Philip Glass




Philip Glass


Bach articulated the language of music in the most complete and richest
and complex form that any single person has ever been able to do.



When you come across people like Michelangelo or Einstein or Bach,
men of tremendous artistic or scientific vision, what’s inspiring about them
is that in fact they’re human beings like us,
and yet they’ve realized a potential that we haven’t.
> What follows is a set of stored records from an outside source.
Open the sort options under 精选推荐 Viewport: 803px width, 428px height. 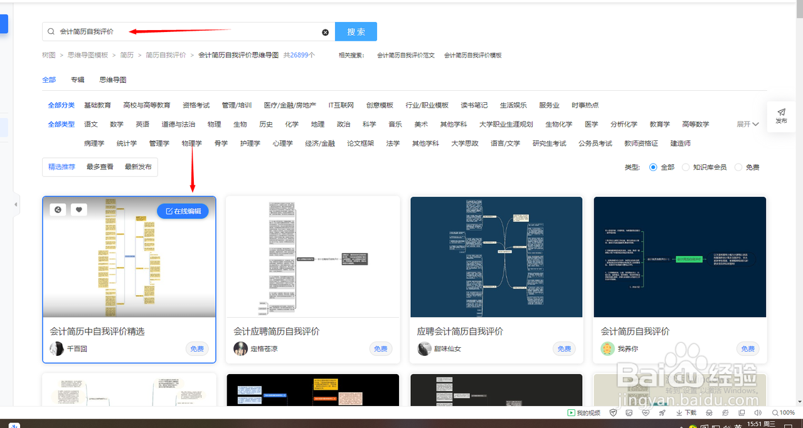tap(61, 167)
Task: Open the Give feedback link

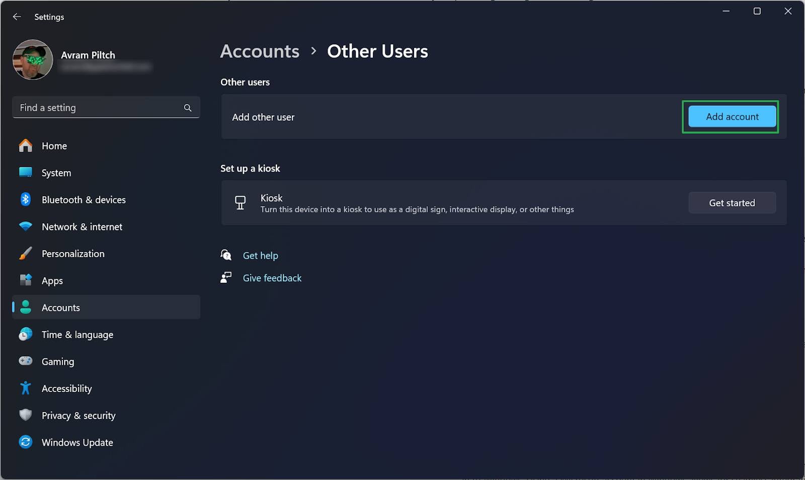Action: click(272, 278)
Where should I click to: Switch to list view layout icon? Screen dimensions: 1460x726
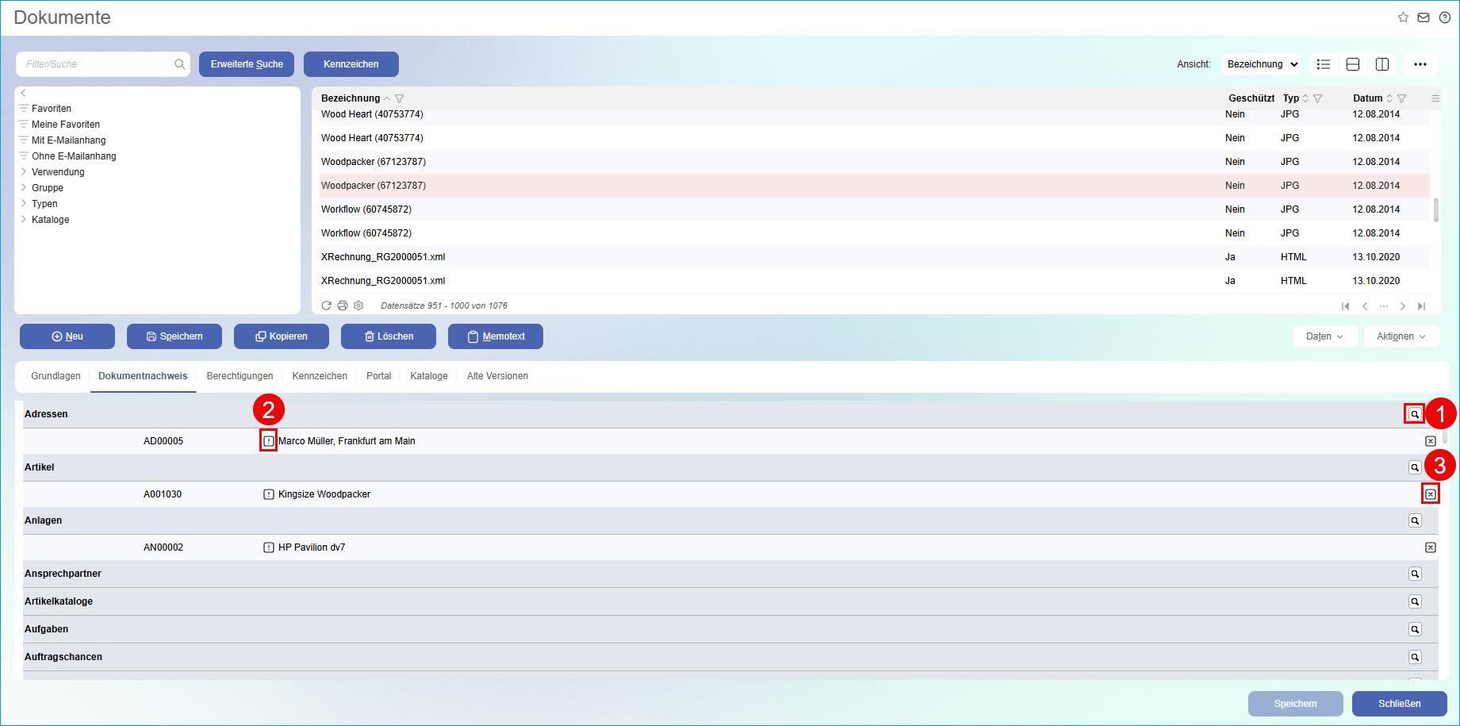[x=1324, y=64]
If you think about the quantity of music that he composed,
we can’t really talk about composition in the normal sense. 
I think basically what Bach wrote down was what he heard. 
I don’t think he ever composed anything.



I think pieces arrived in his mind complete.  
There’s no other way to explain the massive amount of music he wrote.
When we talk about composition, I wouldn't say that he composed
in any way that you and I would think about composition,
where you had to think about the structure
and wonder what was going to happen next.  
I think for example the fugues, it seems when I listen to them,
it sound to me he just heard them and he just wrote them down.



When you say how can someone have done this,
we’re talking about a genius.  What do we mean by that? 
We mean that in the way we talk about
how did Einstein think of the theory of relativity. 
Well, he was a genius.  How did he think of it? 
He says that he visualized it and then he spent years
trying to develop the mathematics to describe what he saw.



Bach was given a beautiful system of notation
that had developed over a number of years. 
He could go from the auditory vision
to the notation without any process.  He could hear it that way. 
What’s staggering about this is that works of that complexity
could have been visualized with such clarity.



To me it’s a great inspiration that human beings are capable of that
and we are related to them without any question. 
We’re part of them, they’re part of us
and they’re the best of us and we can see it. 
They’ve articulated it and they probably
don’t know very much more about it than we do.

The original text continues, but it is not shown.